(Stored items):
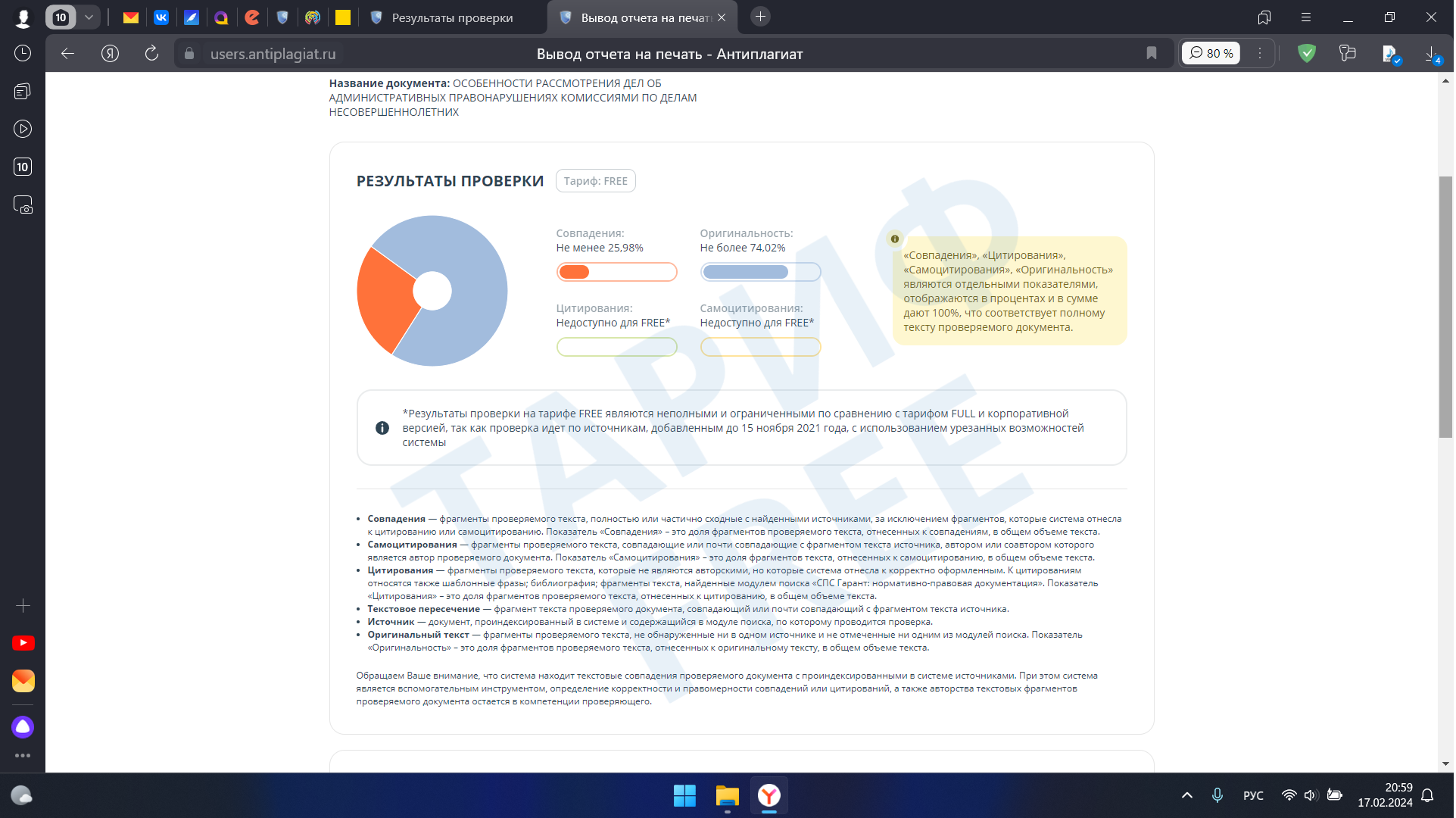Open history clock in sidebar

click(23, 53)
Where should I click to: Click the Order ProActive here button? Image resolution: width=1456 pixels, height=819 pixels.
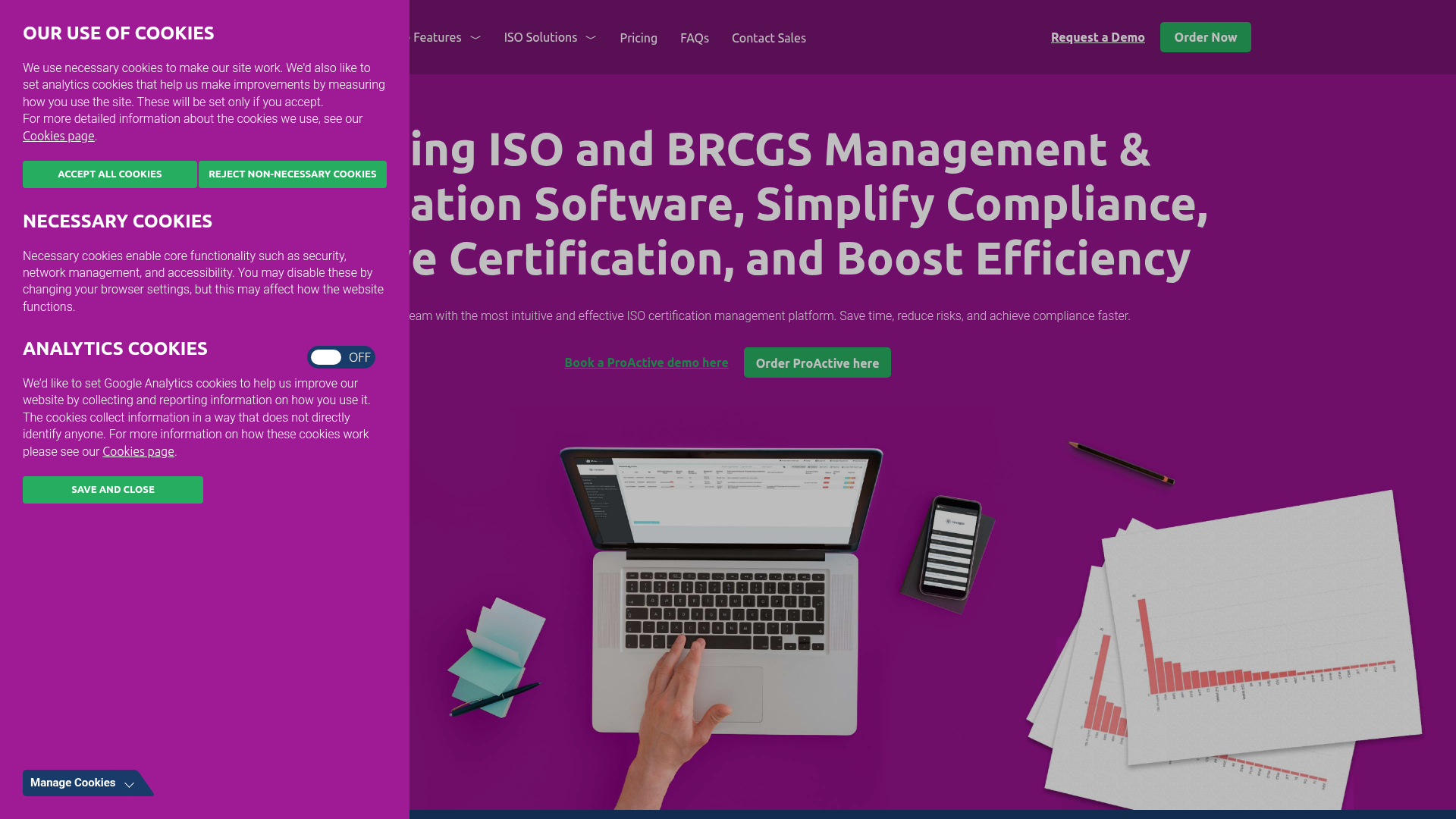coord(817,362)
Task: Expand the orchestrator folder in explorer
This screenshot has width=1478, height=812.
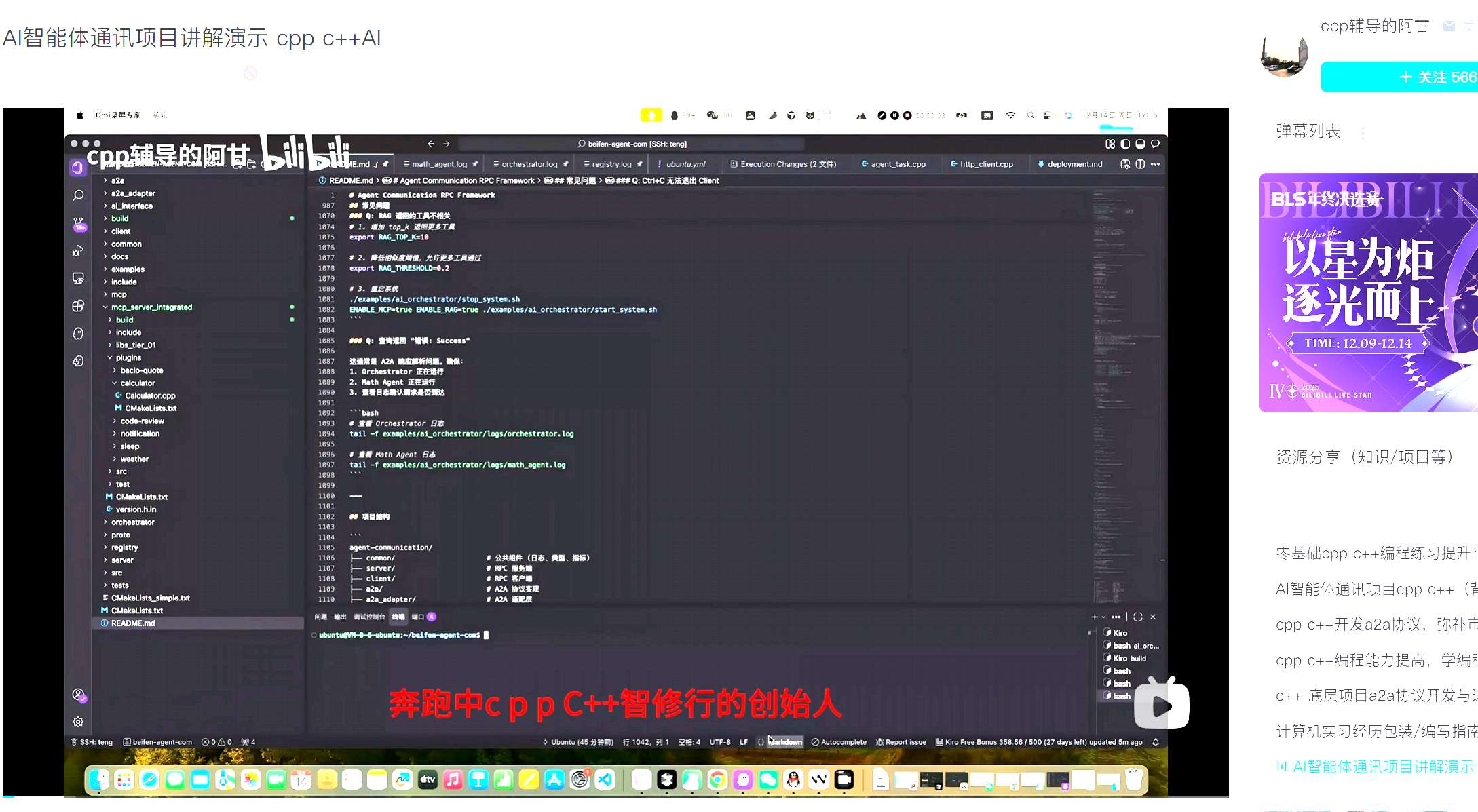Action: pos(132,522)
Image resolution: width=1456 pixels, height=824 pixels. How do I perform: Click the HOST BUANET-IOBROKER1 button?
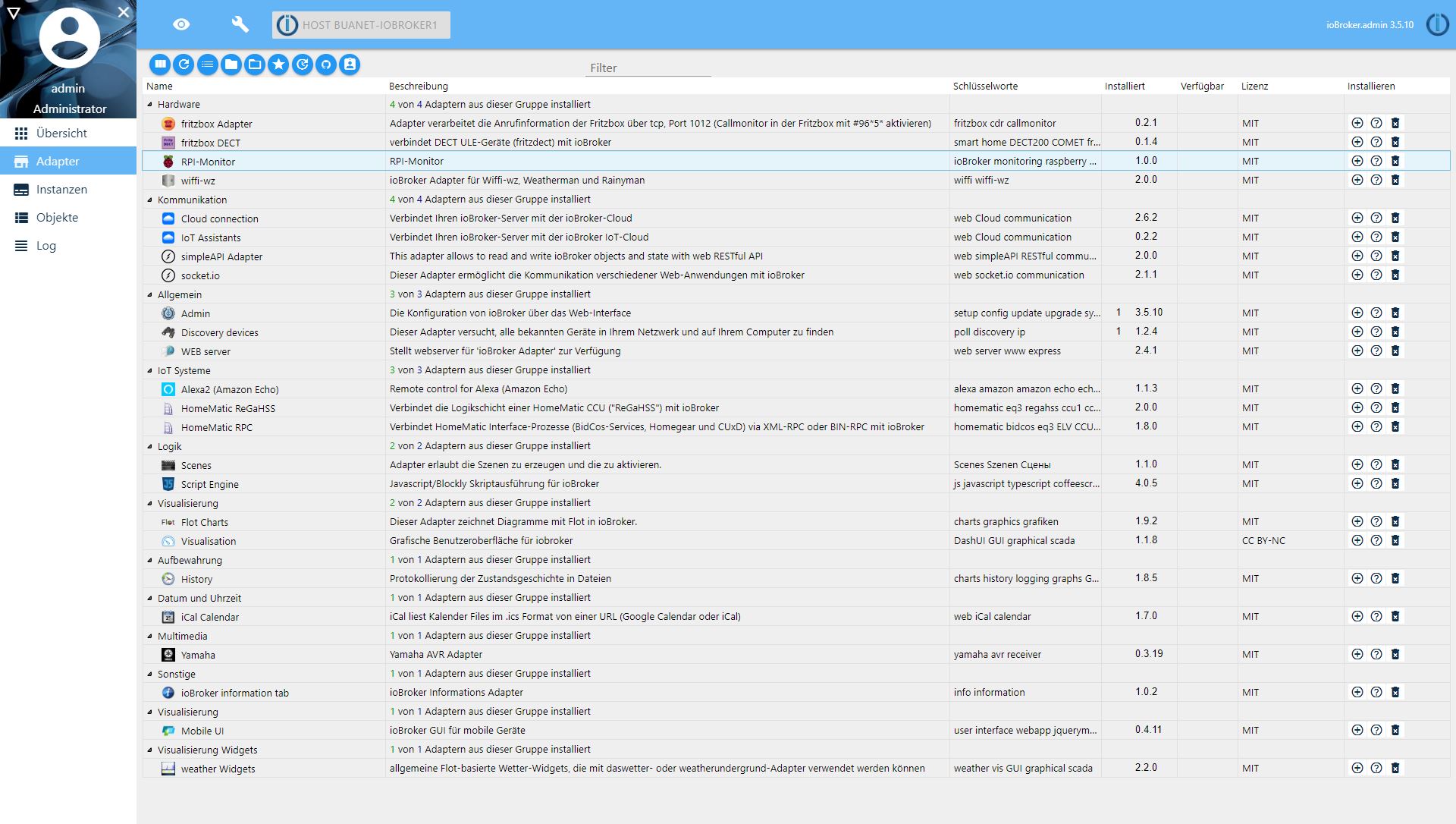[x=361, y=25]
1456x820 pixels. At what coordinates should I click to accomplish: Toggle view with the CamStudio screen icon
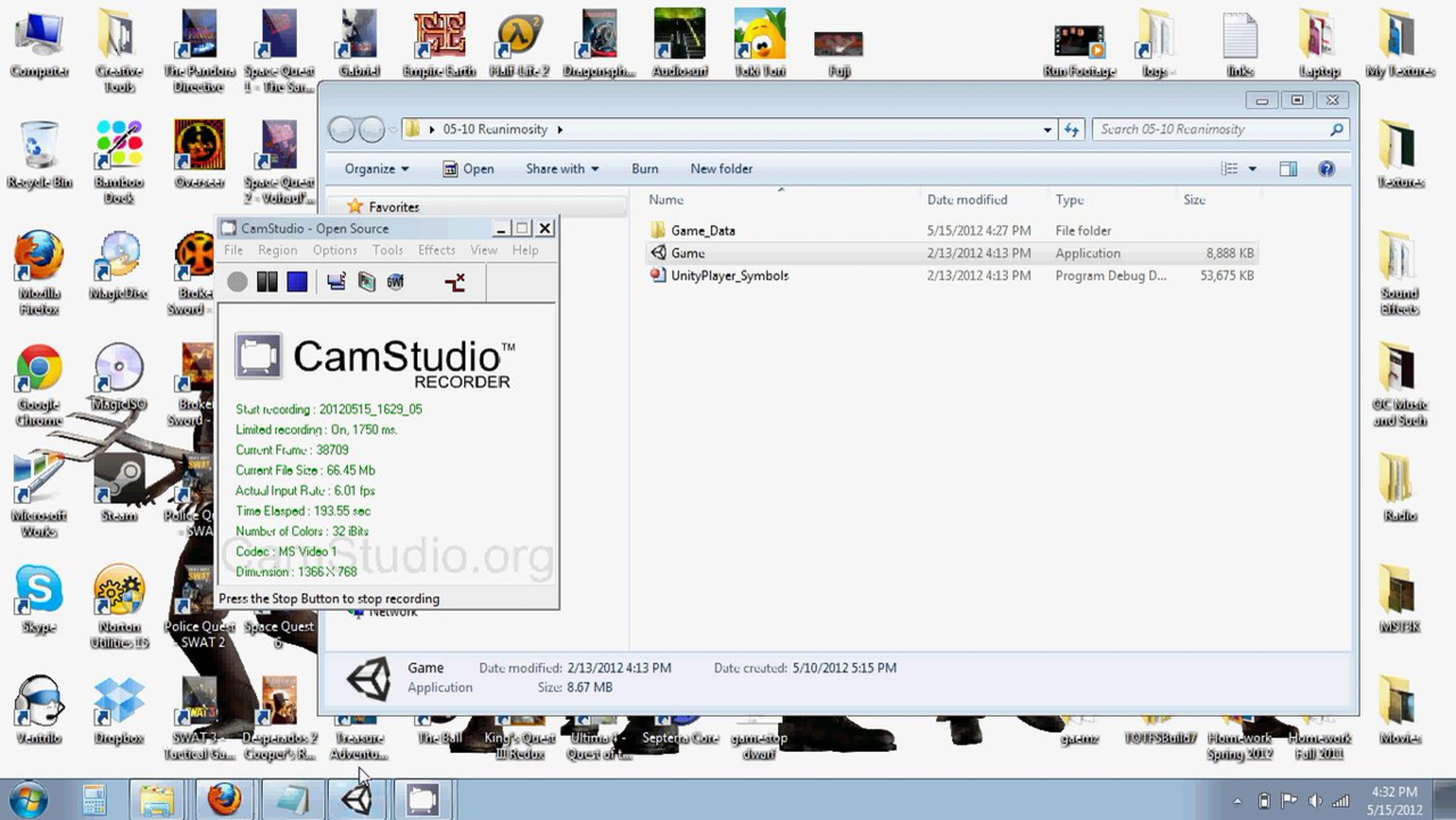(x=337, y=282)
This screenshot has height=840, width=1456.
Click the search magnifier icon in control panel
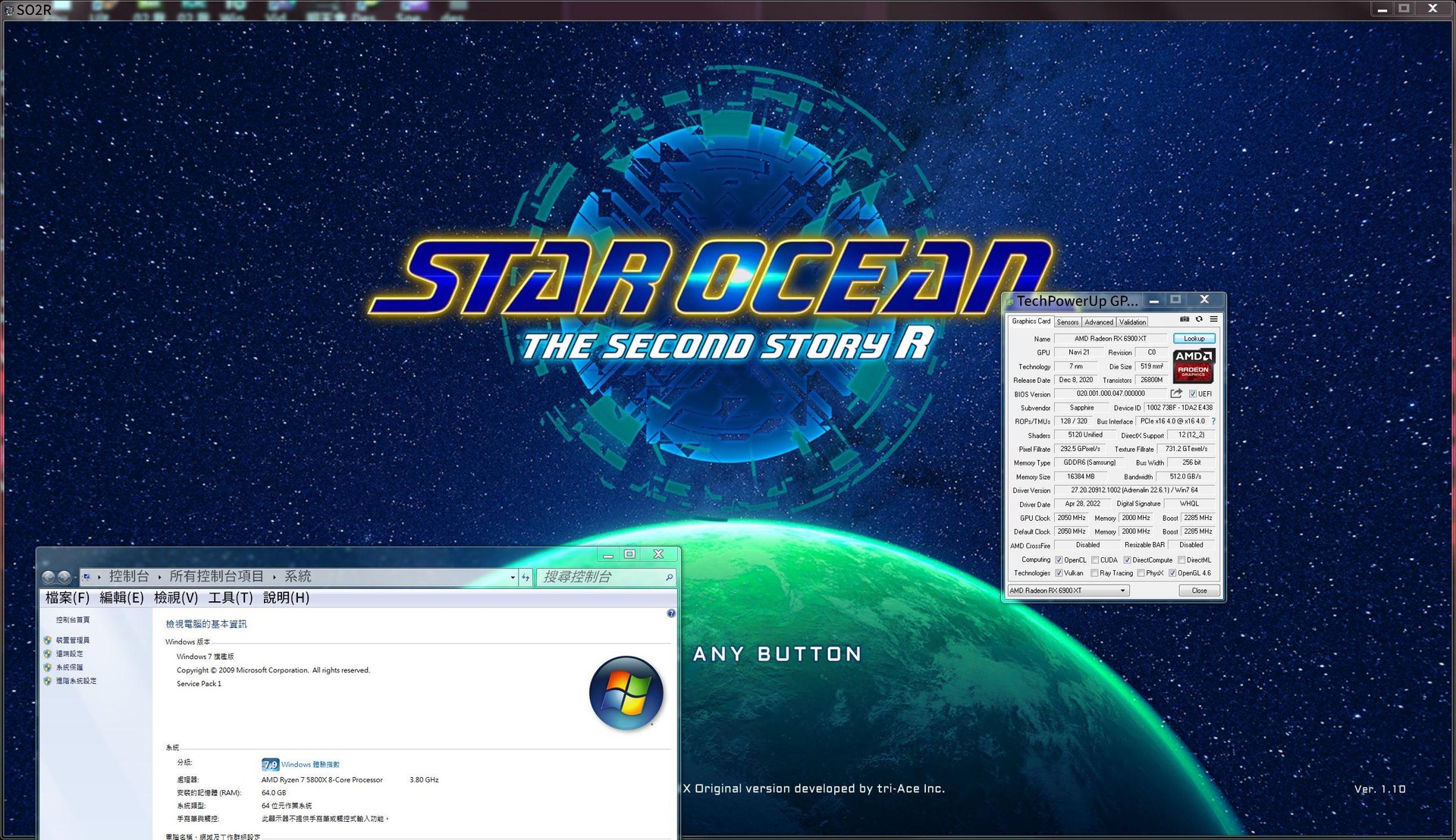tap(669, 578)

(Exercise details): Print, please, exactly the lines from the one holding "Task: Expand the" through the final line of the data, both included, while leaving out each picture.

(Solution):
Task: Expand the orchestrator folder in explorer
This screenshot has width=1478, height=812.
Action: pos(132,522)
Image resolution: width=1456 pixels, height=824 pixels. How do I perform: Click the HOST BUANET-IOBROKER1 button?
[x=361, y=25]
1456x820 pixels. At what coordinates should I click to accomplish: Toggle view with the CamStudio screen icon
(x=337, y=282)
This screenshot has height=840, width=1456.
Click the search magnifier icon in control panel
tap(669, 578)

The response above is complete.